[The following was published in the March 1952 issue of Pacific Telephone Magazine. It provides an interesting look at how early phones were valued at the time and is rather prophetic regarding collectible phones today]

“The newest thing in telephone sets isn’t a sleek 500-type handset or even the faraway gleam in the eye of a Bell Laboratories researcher. It is Granny’s old wooden wallset.
Yes, sir, it’s that old cumbersome but dependable telephone, encased in a wooden cabinet which once hung on her kitchen wall. Nowadays people in Southern California are hanging the cabinets (minus all operating circuits, of course) right out in the living rooms of their new homes. They are objects d’art, they say. You see, some fine hardwoods, such as oak, walnut, and birch, went into the construction of the cabinets. Antique shops are selling a refinished wallset cabinet for- hold your breath- $35. “As is” they are only $22.50.

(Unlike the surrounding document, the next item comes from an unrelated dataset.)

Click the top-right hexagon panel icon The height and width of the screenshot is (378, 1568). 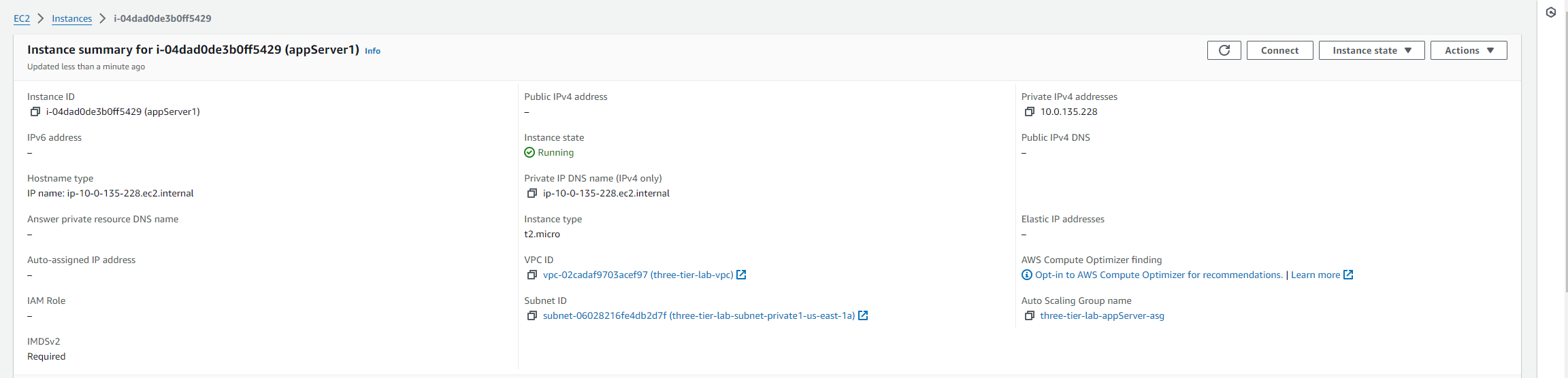click(x=1551, y=12)
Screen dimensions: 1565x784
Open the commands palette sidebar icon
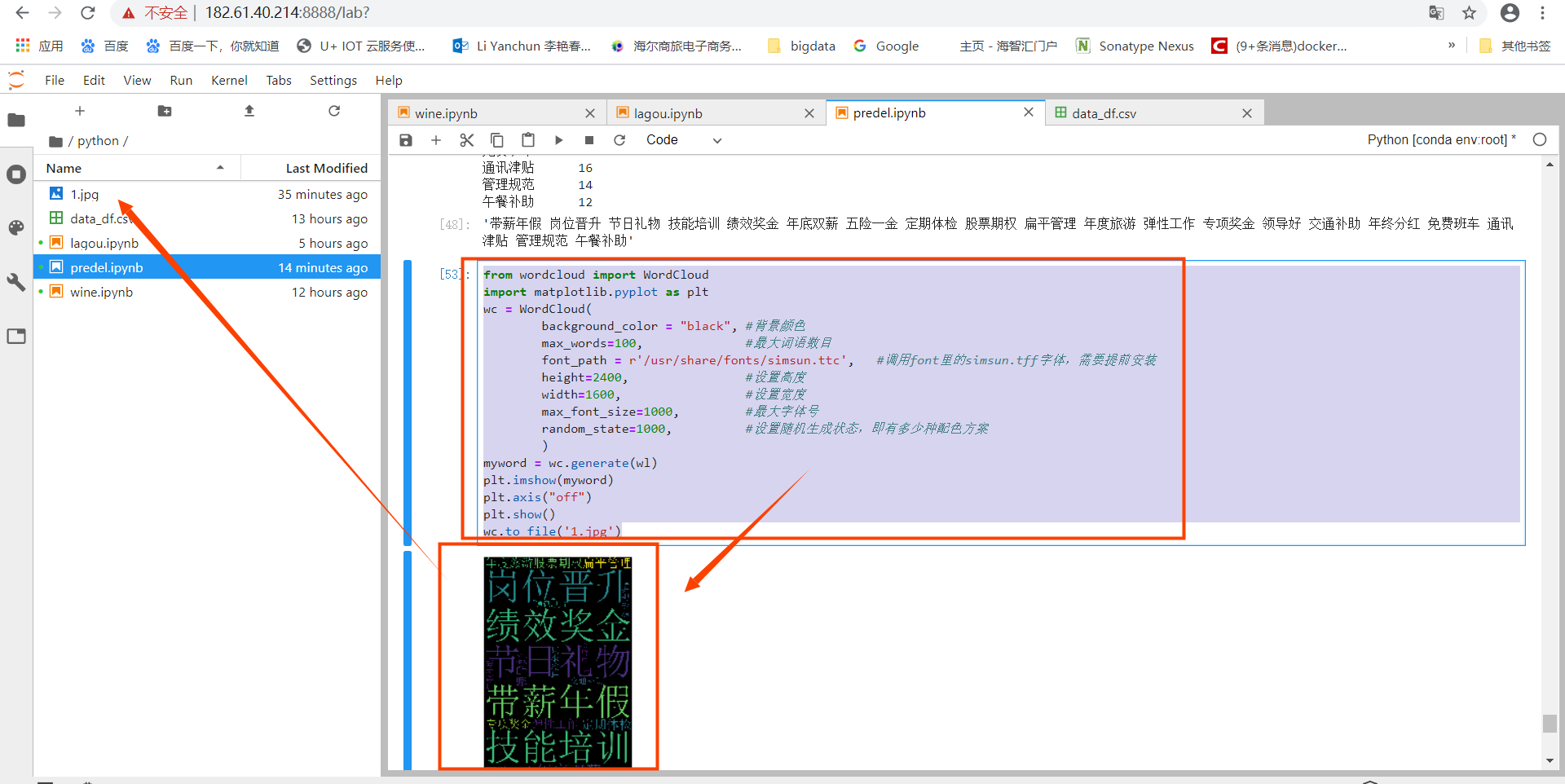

The younger brother of Granny’s wooden wallset, the deskset model 1905, is an antique item, too, with a little different twist. With the glossy finish restored to its outer jacket of nickel plate and wired as a lamp it carries a $15 price tag.
“Sakes alive,” said Granny when we told her, “I was glad enough just to trade in those old dust catchers for a new handset.”
And who knows? Perhaps 50 years hence people will be searching antique shops for 500-type handsets. They will make such quaint ash trays.”